**Work order:** Check each line of the listing for the word "agent" and report the ones that have it.

(Information Opens)

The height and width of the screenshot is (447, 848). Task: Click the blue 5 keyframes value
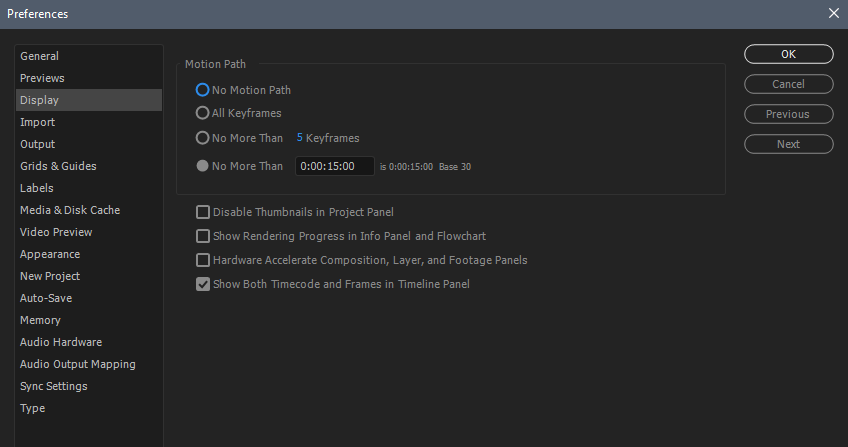point(300,138)
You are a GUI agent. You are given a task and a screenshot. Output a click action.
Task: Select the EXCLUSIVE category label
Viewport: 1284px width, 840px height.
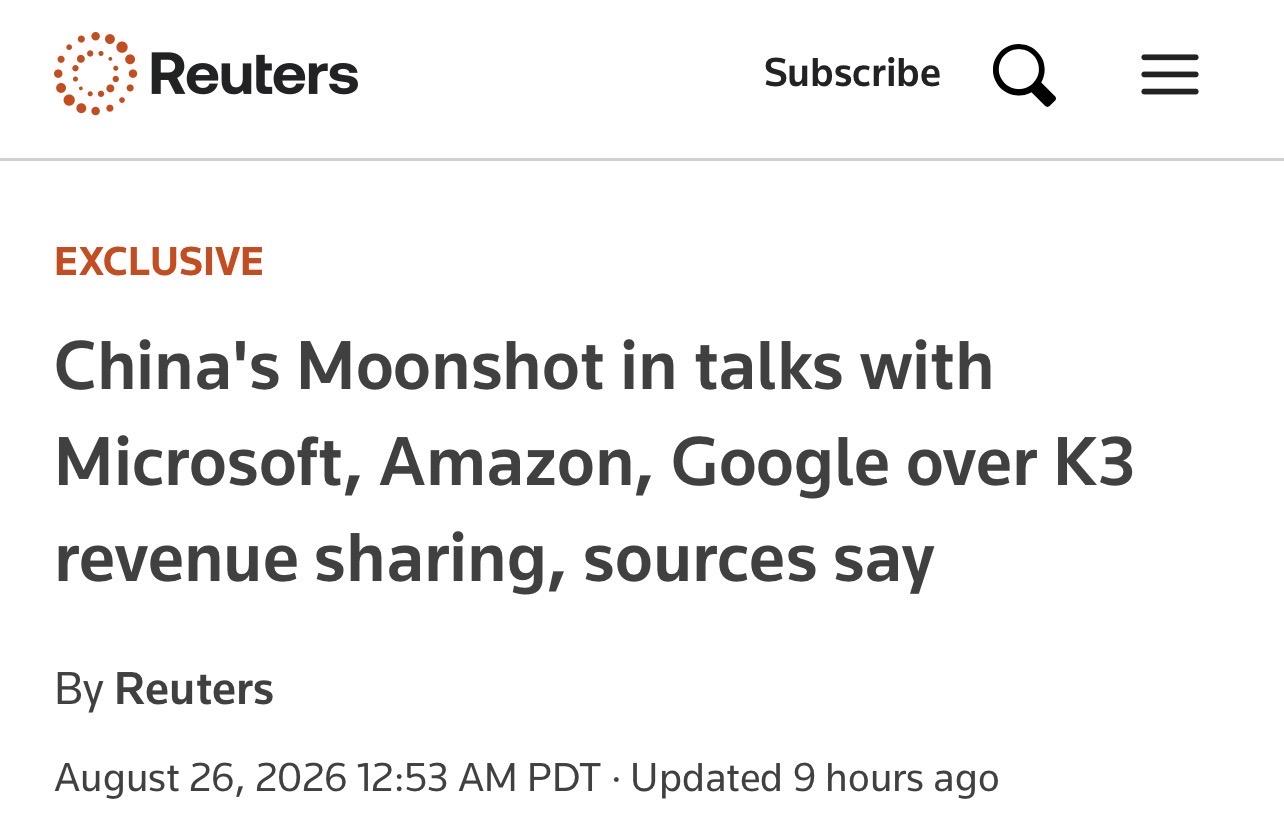coord(159,262)
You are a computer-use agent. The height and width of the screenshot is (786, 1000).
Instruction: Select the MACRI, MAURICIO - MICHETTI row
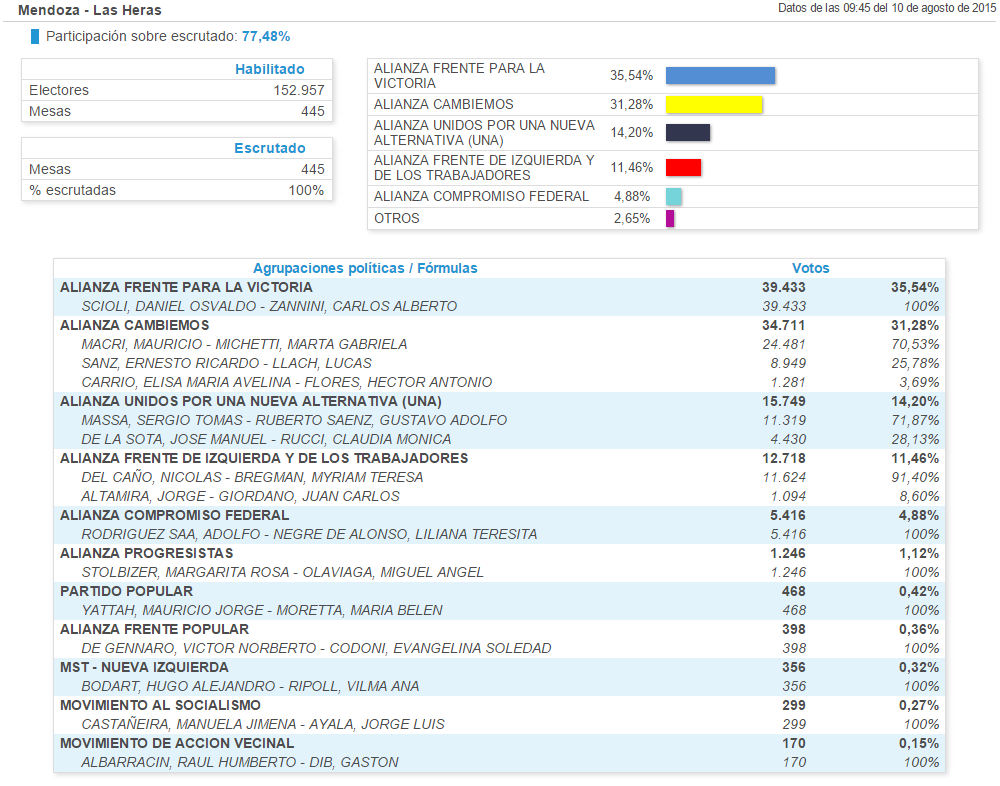tap(244, 344)
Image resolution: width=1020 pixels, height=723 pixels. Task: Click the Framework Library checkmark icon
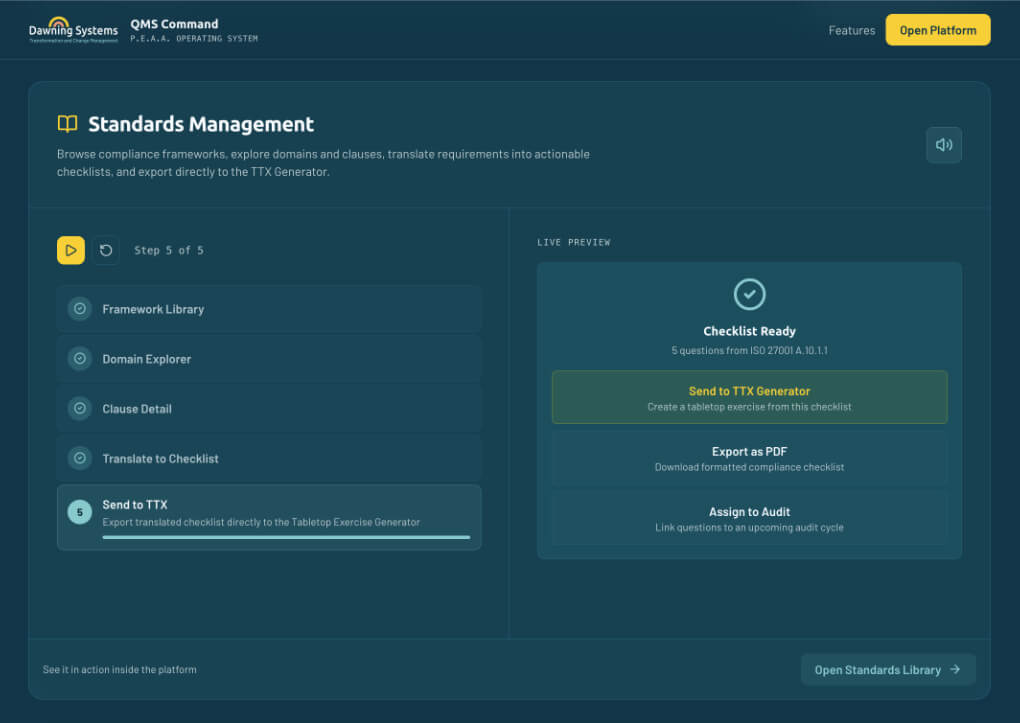pyautogui.click(x=80, y=309)
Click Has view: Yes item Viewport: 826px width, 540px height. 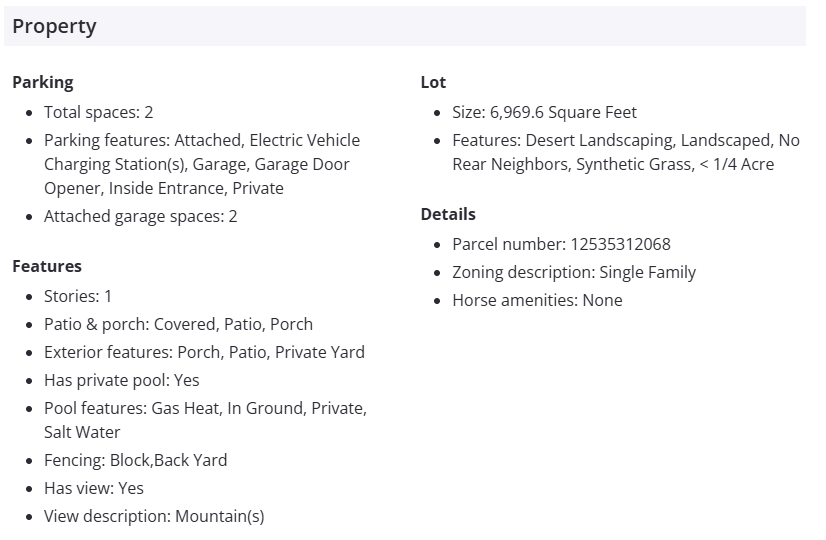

(Information Closes)

**Output for this task:**
You are a GUI agent. You are given a task and a screenshot. Output a click action.
You are a computer-use agent. The height and width of the screenshot is (786, 1000).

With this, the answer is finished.